■ **Task description**:
An exact retyping of all lines below is the answer; pictures do not belong in it.

■ **Supplied entries**:
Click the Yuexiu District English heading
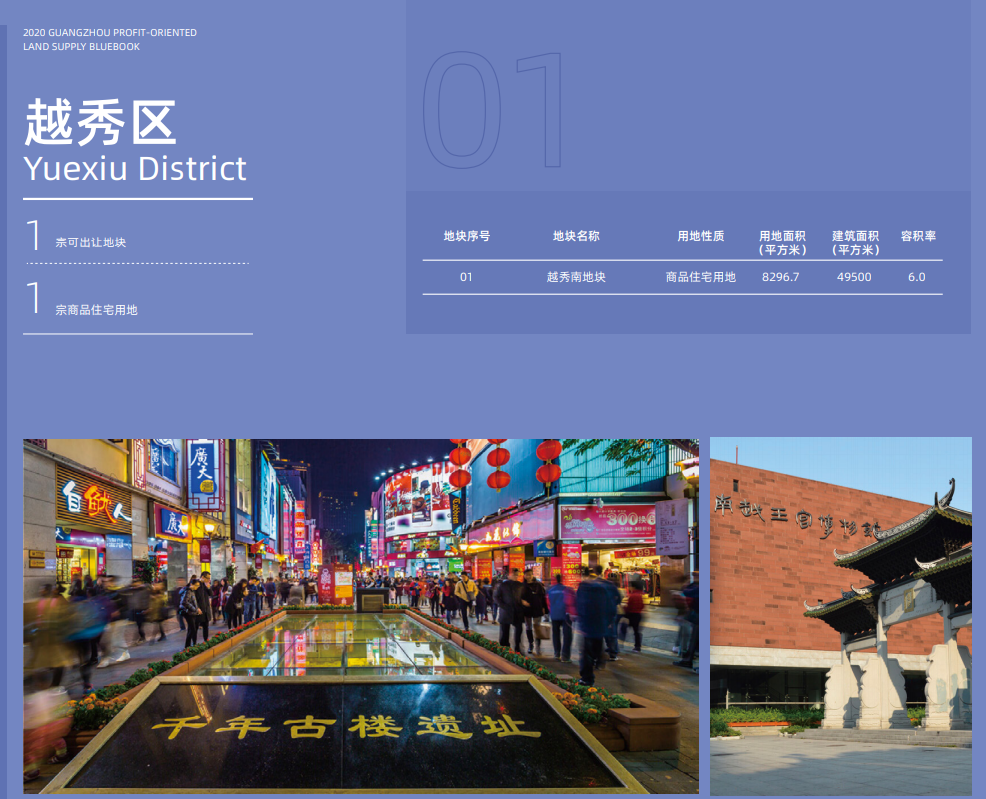Viewport: 986px width, 799px height. (x=135, y=168)
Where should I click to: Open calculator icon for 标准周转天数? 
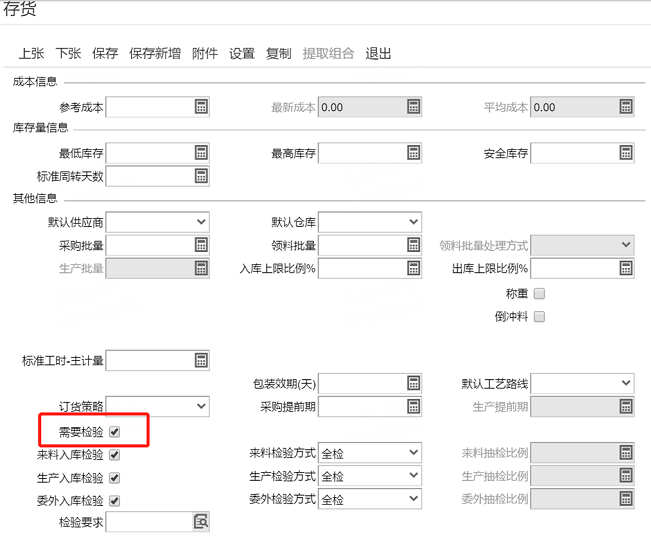(201, 176)
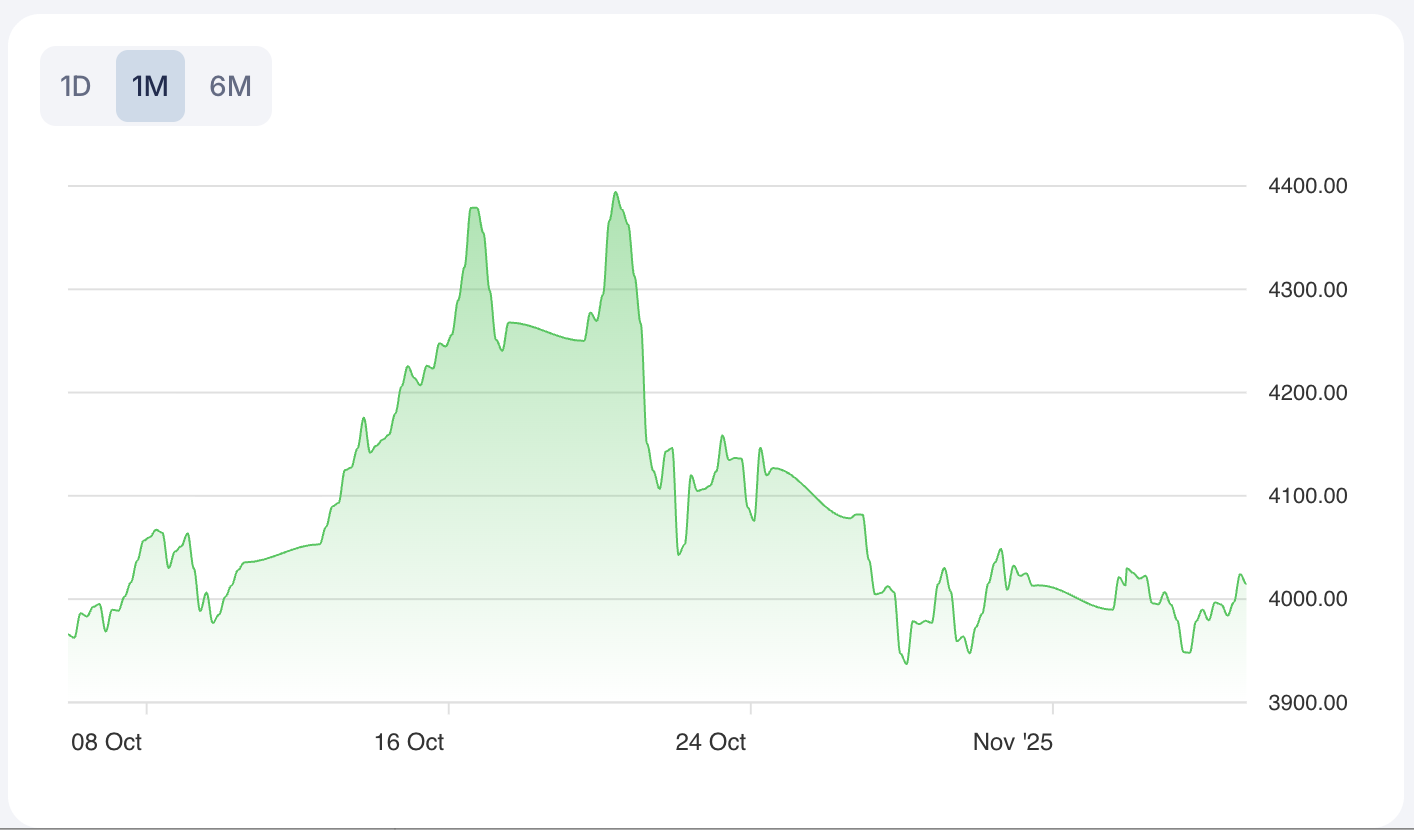Click the 4000.00 price axis label

pos(1307,599)
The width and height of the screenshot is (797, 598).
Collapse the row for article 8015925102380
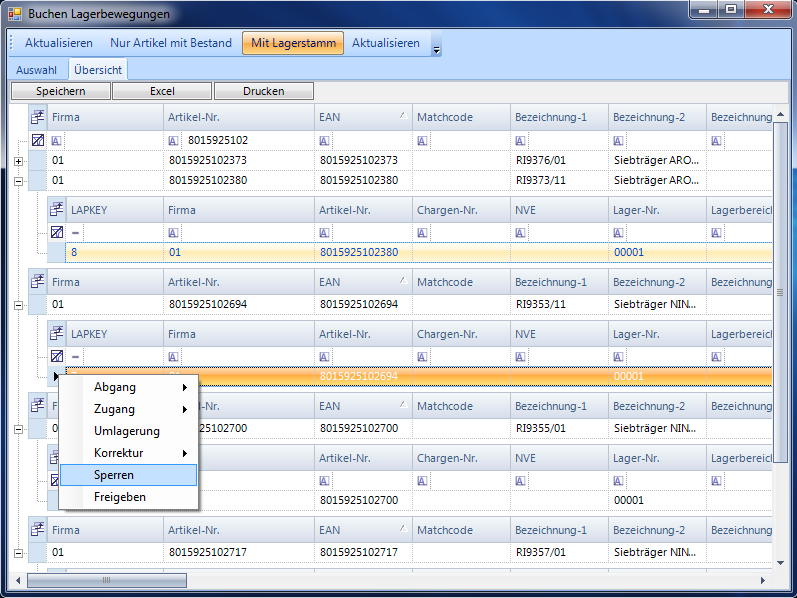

■ **Output of the exercise**:
Click the Yuexiu District English heading
Viewport: 986px width, 799px height. (x=135, y=168)
Where should I click to: Open calculator icon for 标准周转天数? 
(201, 176)
Click the 4000.00 price axis label

pos(1307,599)
The width and height of the screenshot is (797, 598).
Collapse the row for article 8015925102380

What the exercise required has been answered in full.